▸ **Task to complete**:
Below are the records; copy each line in which "agent" can be found.
------ Dataset
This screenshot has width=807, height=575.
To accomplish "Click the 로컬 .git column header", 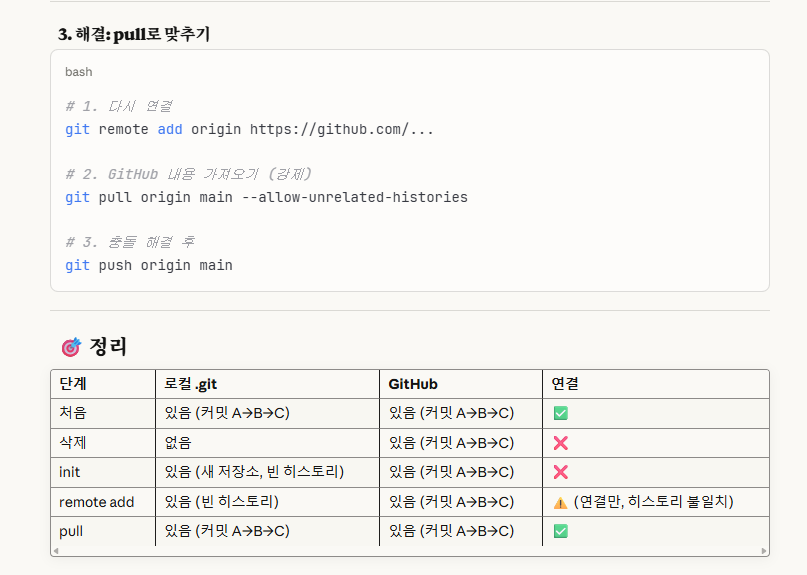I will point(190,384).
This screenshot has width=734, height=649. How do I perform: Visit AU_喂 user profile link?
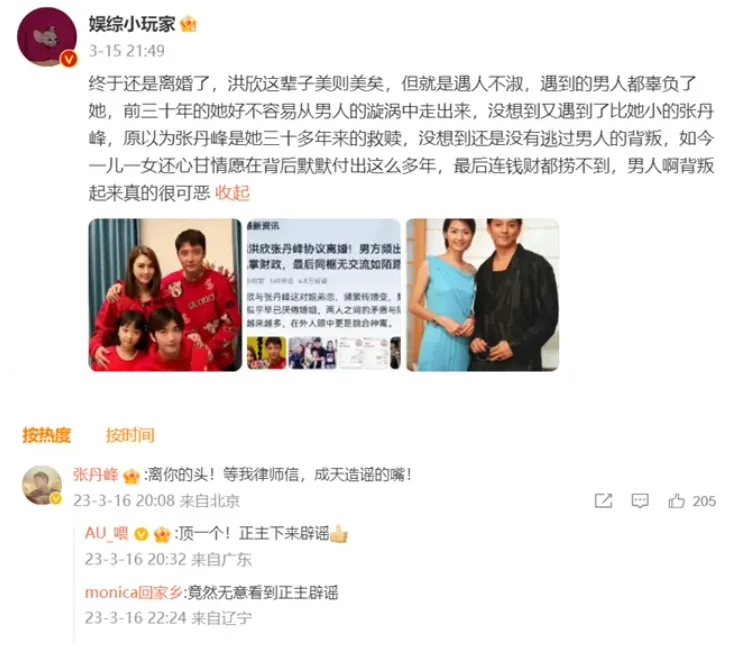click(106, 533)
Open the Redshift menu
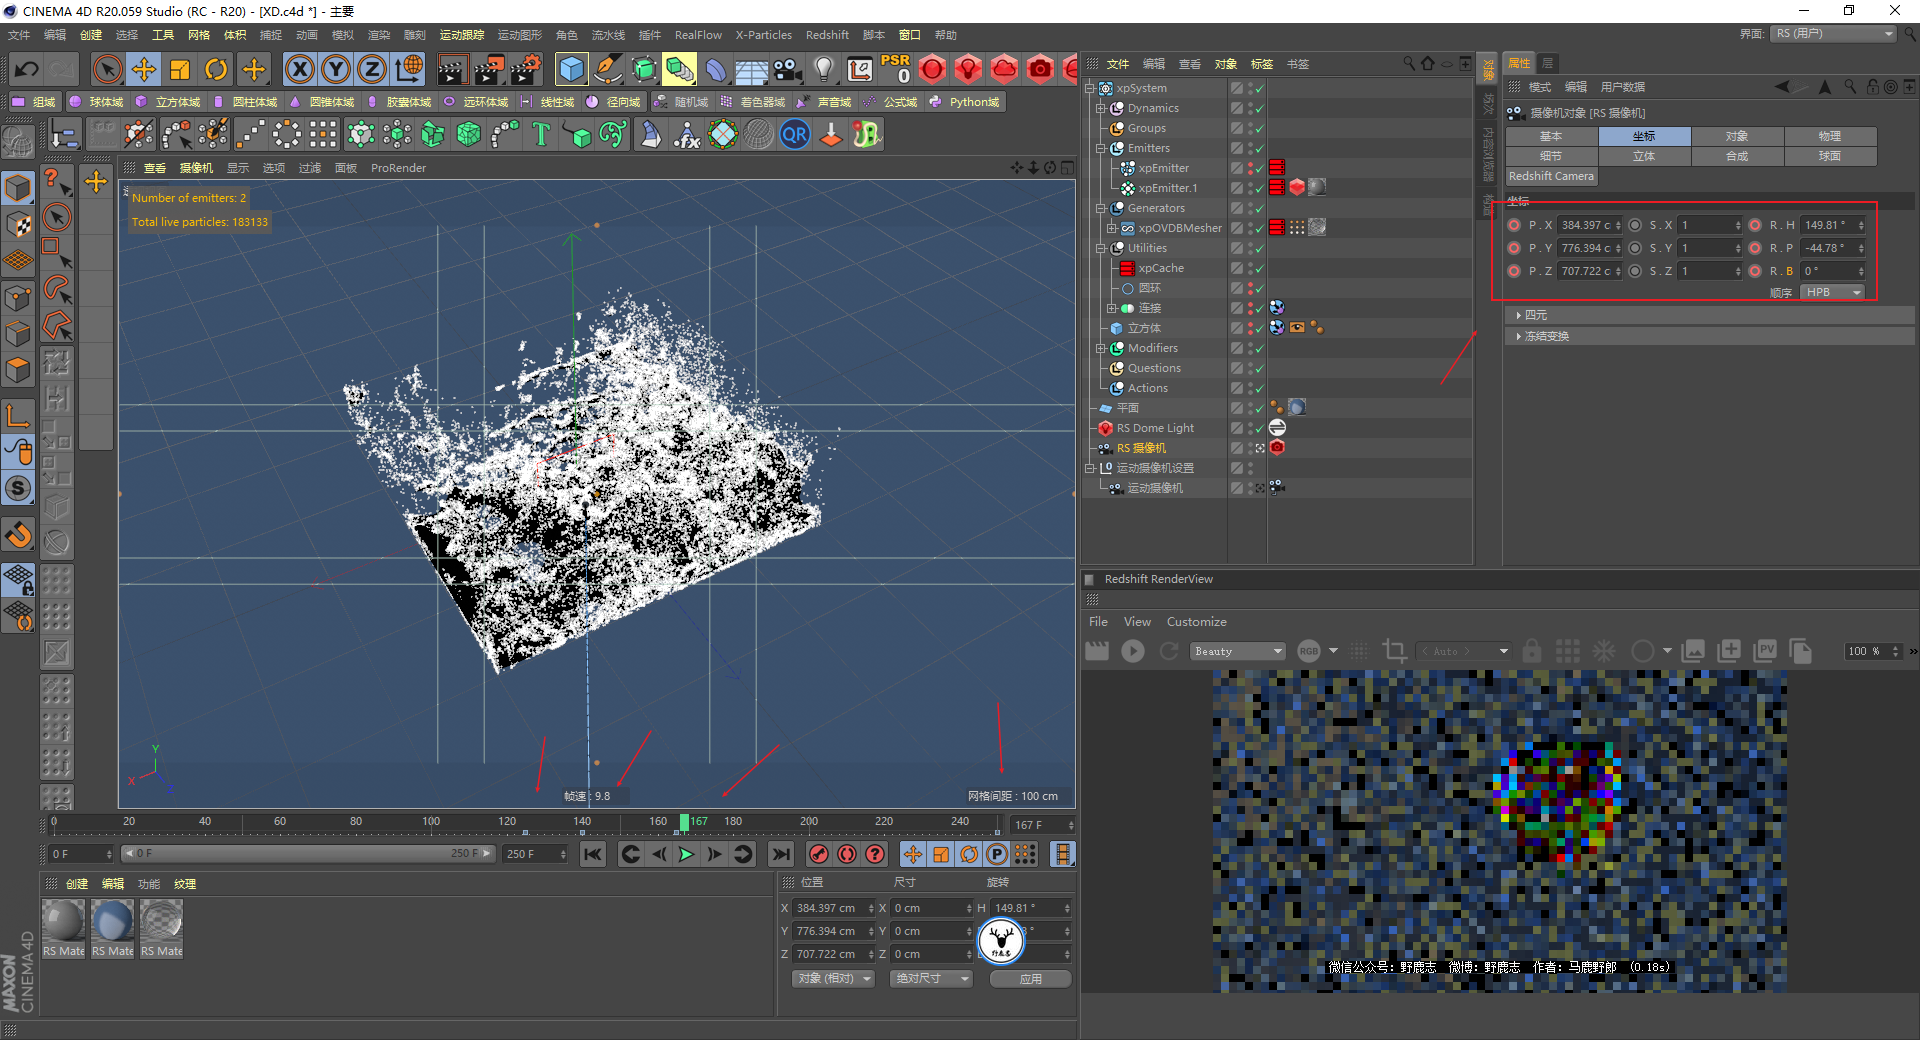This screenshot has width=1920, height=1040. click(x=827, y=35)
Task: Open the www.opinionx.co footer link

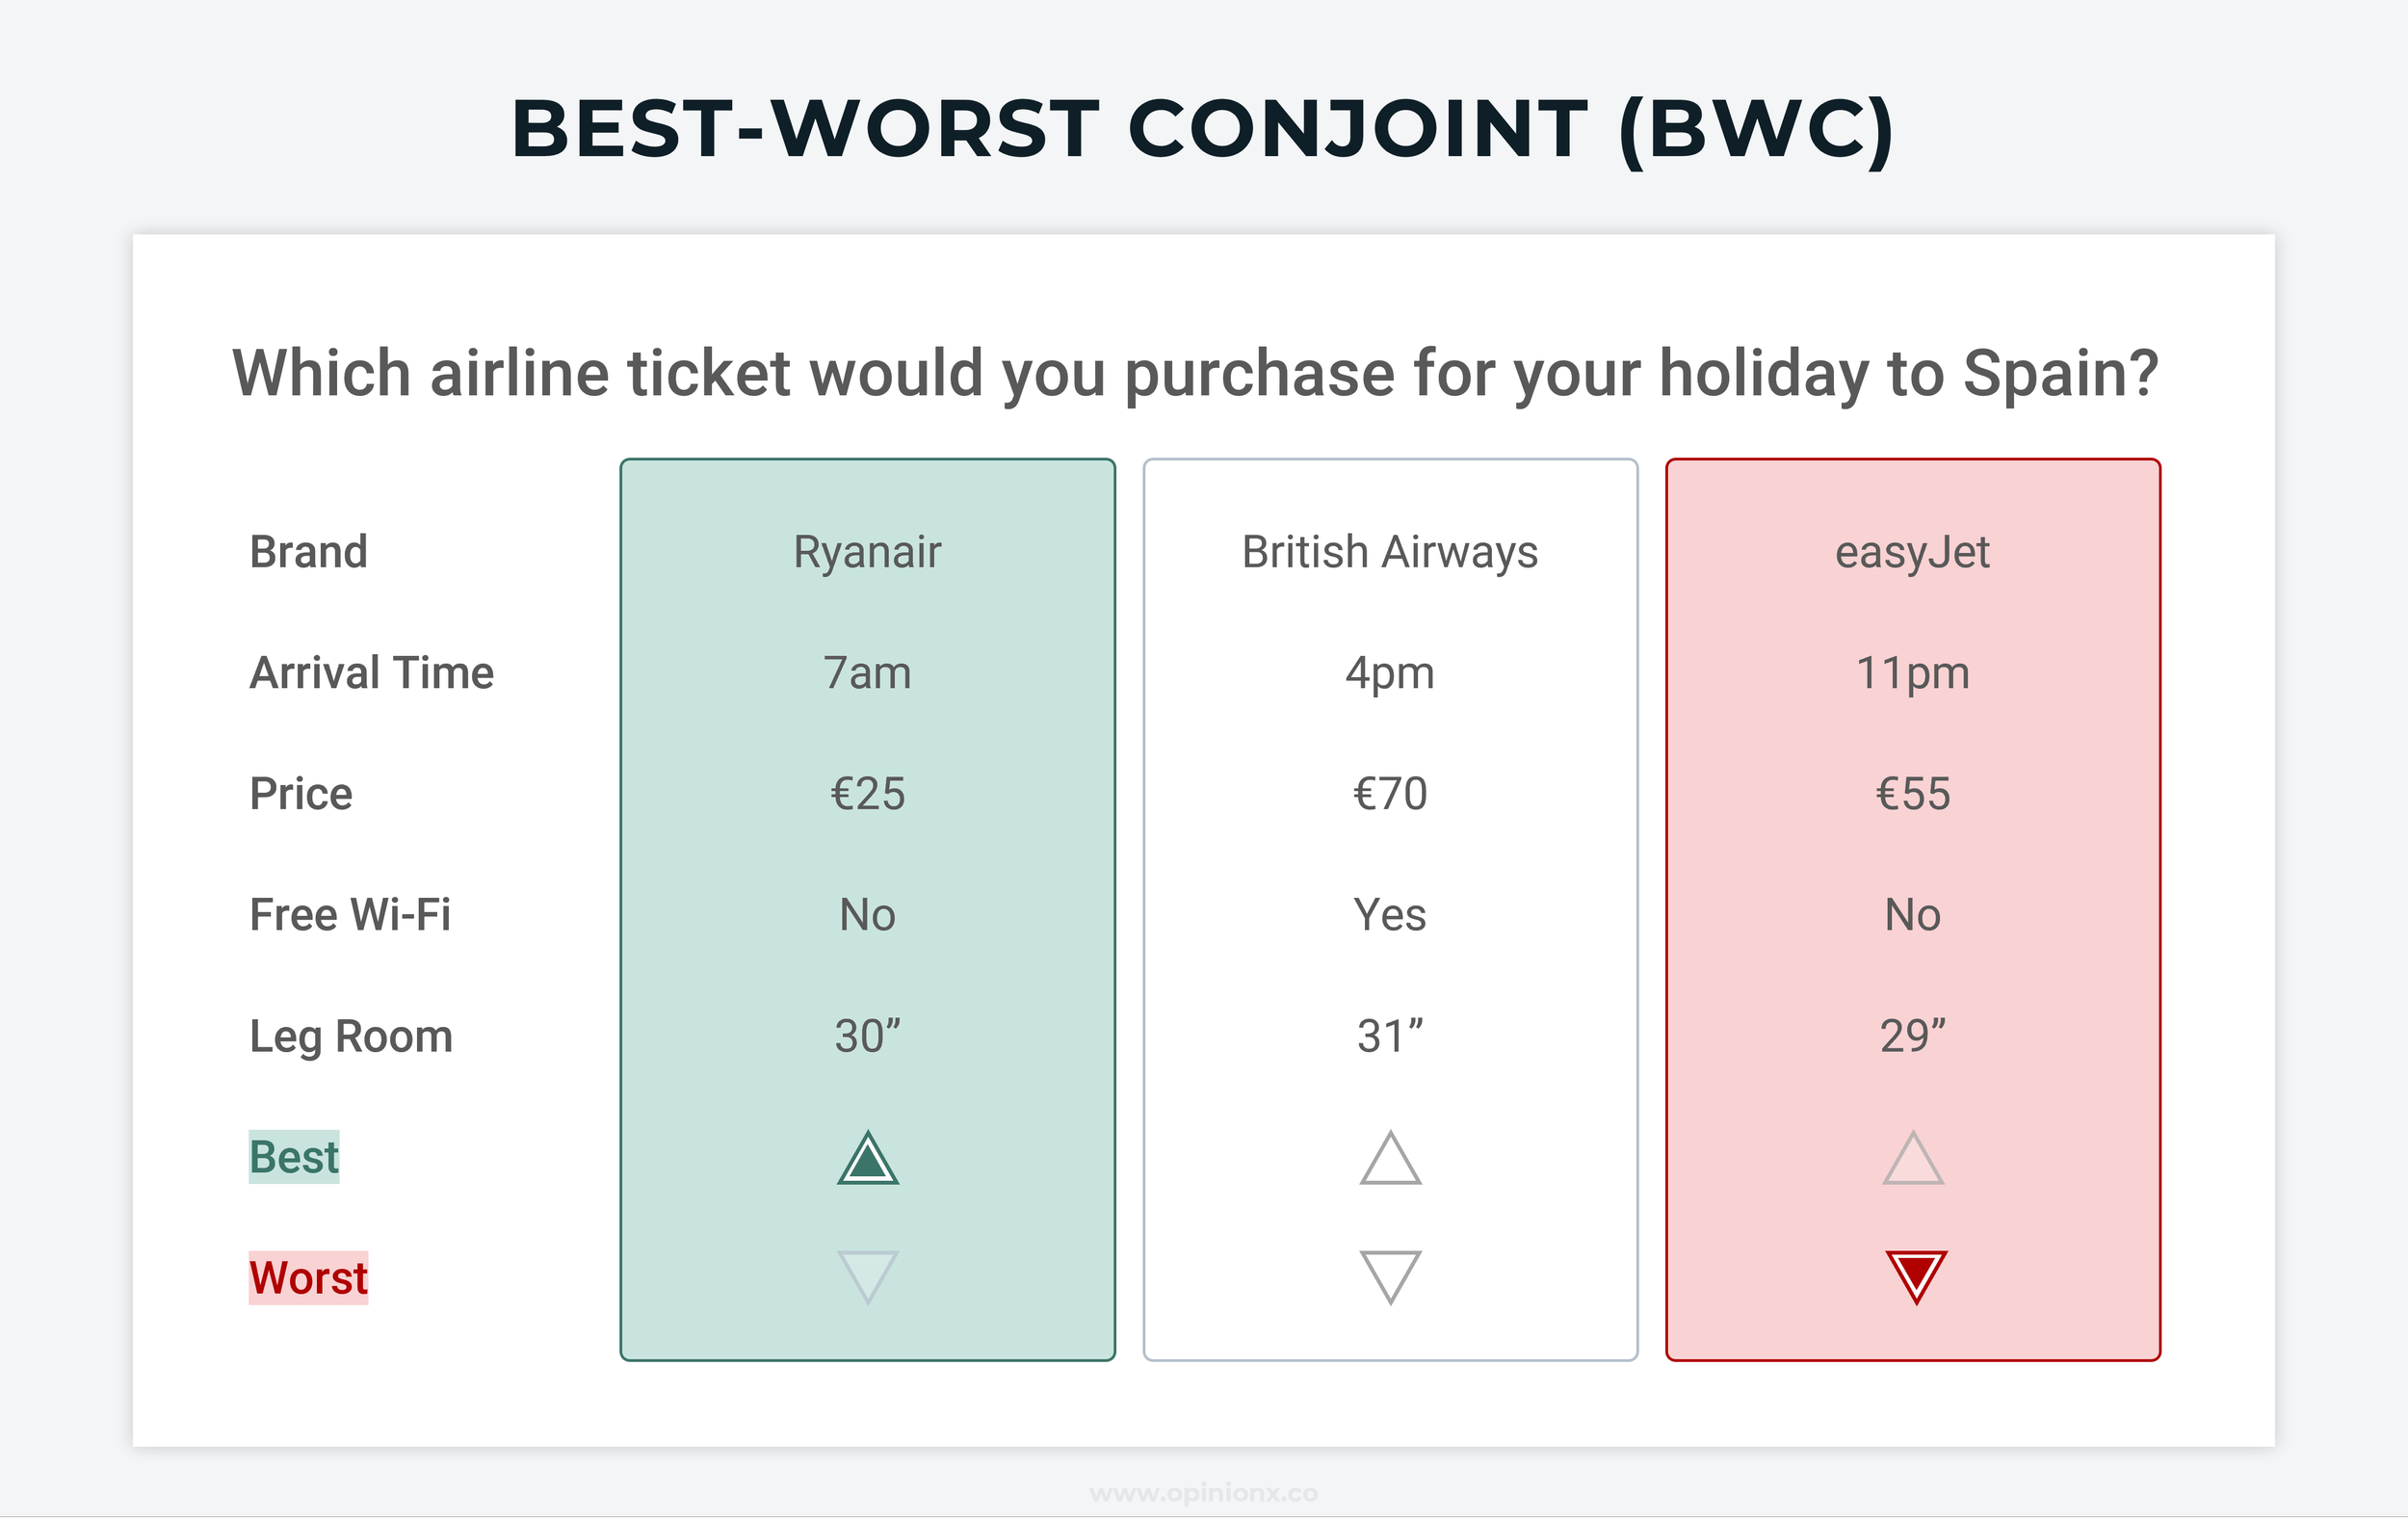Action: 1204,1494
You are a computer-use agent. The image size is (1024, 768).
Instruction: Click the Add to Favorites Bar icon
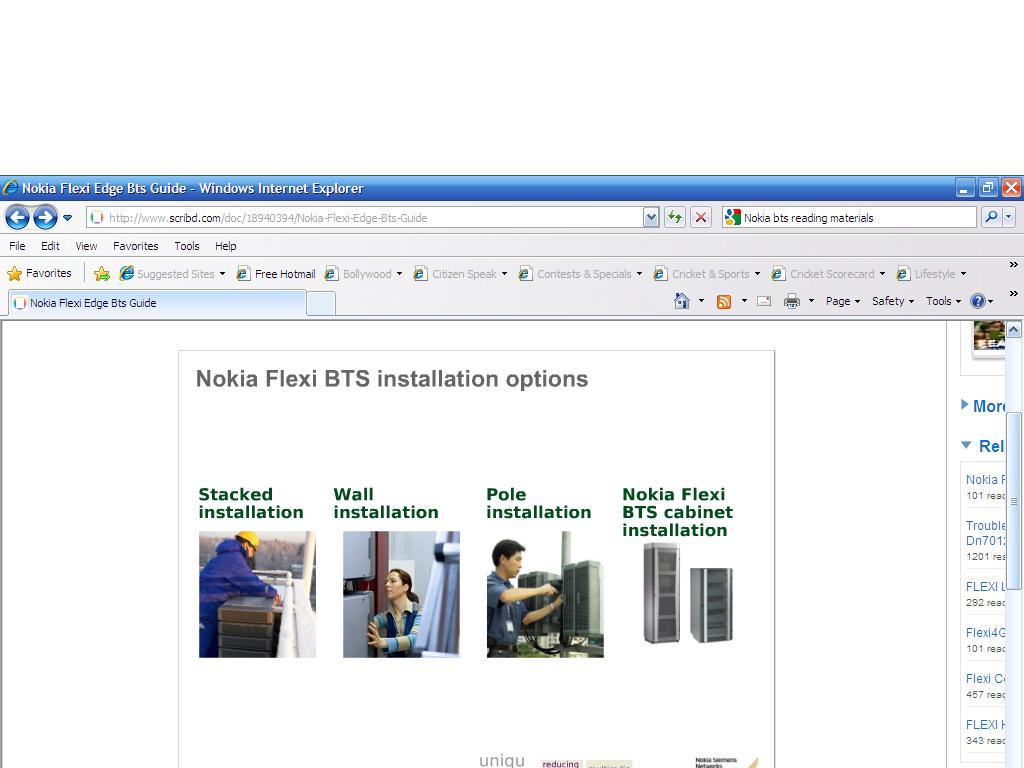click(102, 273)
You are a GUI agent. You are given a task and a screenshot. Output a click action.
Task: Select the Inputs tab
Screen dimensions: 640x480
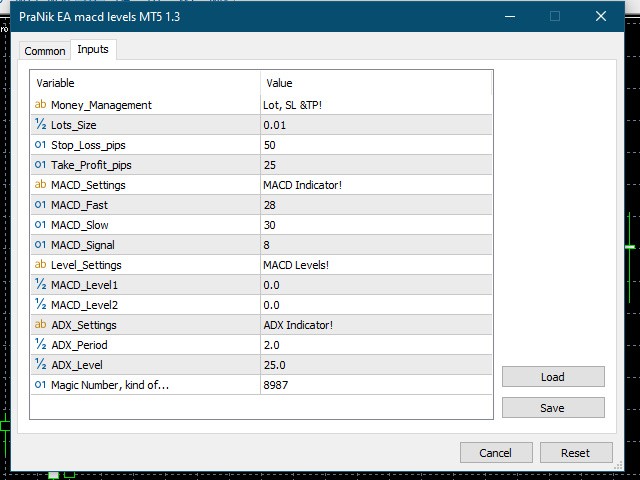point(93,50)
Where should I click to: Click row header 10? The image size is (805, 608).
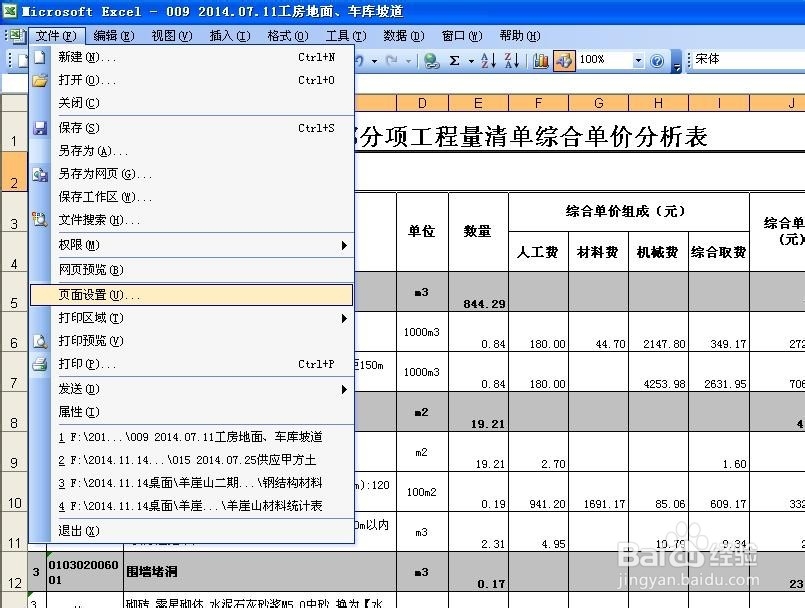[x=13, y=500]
------------
▸ **Task output**:
You are a computer-use agent. The image size is (1024, 768).
You are a GUI agent. You are given a task and a screenshot. Output a click action.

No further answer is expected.